Still, in describing the ESC in both the popular press and academic treatments, one term is consistently and constantly recycled: ‘kitsch’. No doubt, the predominance of English-language singing has had the effect of sanding down the interest of particularity; and while this has kept open the door for the broadest viewer participation, it has simultaneously forced ESC contestants to ever greater levels of spectacle that often spills over into anyone’s definition of the absurd. Consequently, kitsch is the well from which most ESC participants performatively draw. In discussion of those states that notate their claim to European identity by way of the competition I would offer the descriptive term bricolage.

In the art world the term denotes the act of creation with the various and sundry materials at hand; here I use it in a sense akin to Claude Lévi-Strauss’ appropriation of the idea.
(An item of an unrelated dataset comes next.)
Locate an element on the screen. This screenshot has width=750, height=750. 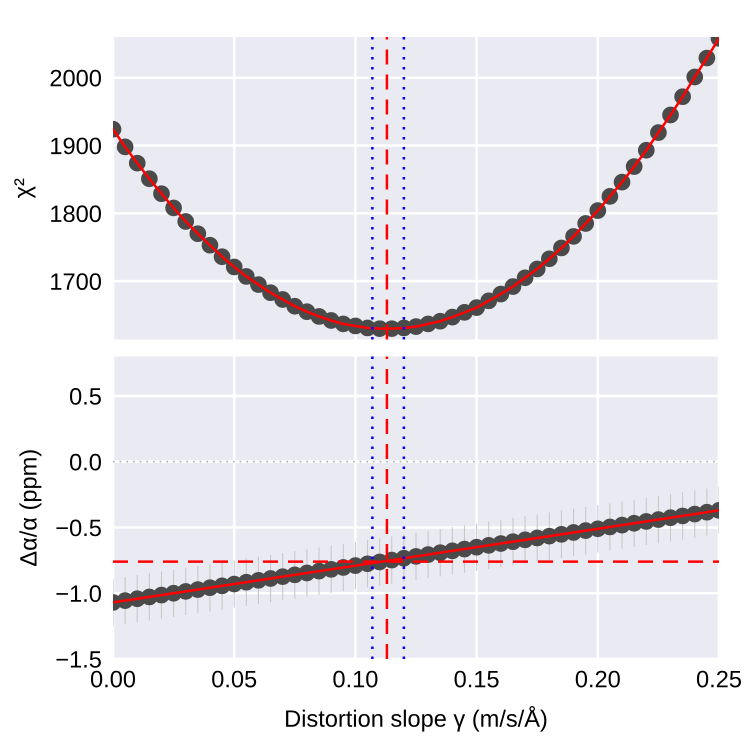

In The Savage Mind, the French ethnologist suggested that the bricoleur creates structure by way of ready events, and relationship by the associated similarities between members of a group. Effectively, that is what I am suggesting is taking place in post-Soviet states where ESC participation is embraced with wanton abandon (and an earnestness that has been approvingly lampooned, interestingly enough by satirists from 2015 first time ESC participant Australia). By taking on the kitschy blandishments of the event – including singing principally in English – Estonia, Latvia, Ukraine, Azerbaijan, and even Russia (to name only those states that have actually won the competition) brand themselves as ‘European’ by contributing to the communal construction of shared experience – even a wry embrace of the chuckling ambivalence many of the participating countries have towards the contest becomes confirmation that in ‘getting the joke’ they are brandishing their European credentials.

There is much more that could be argued about this reading of the ESC and the fevered productions its participants put on offer – particularly the ‘singing nation’ Estonia about which a case study has already been written – but the Eurovision app on my phone is goading me with more recaps of state competitions. Go Dinah Nah and ‘Make Me (La La La)’!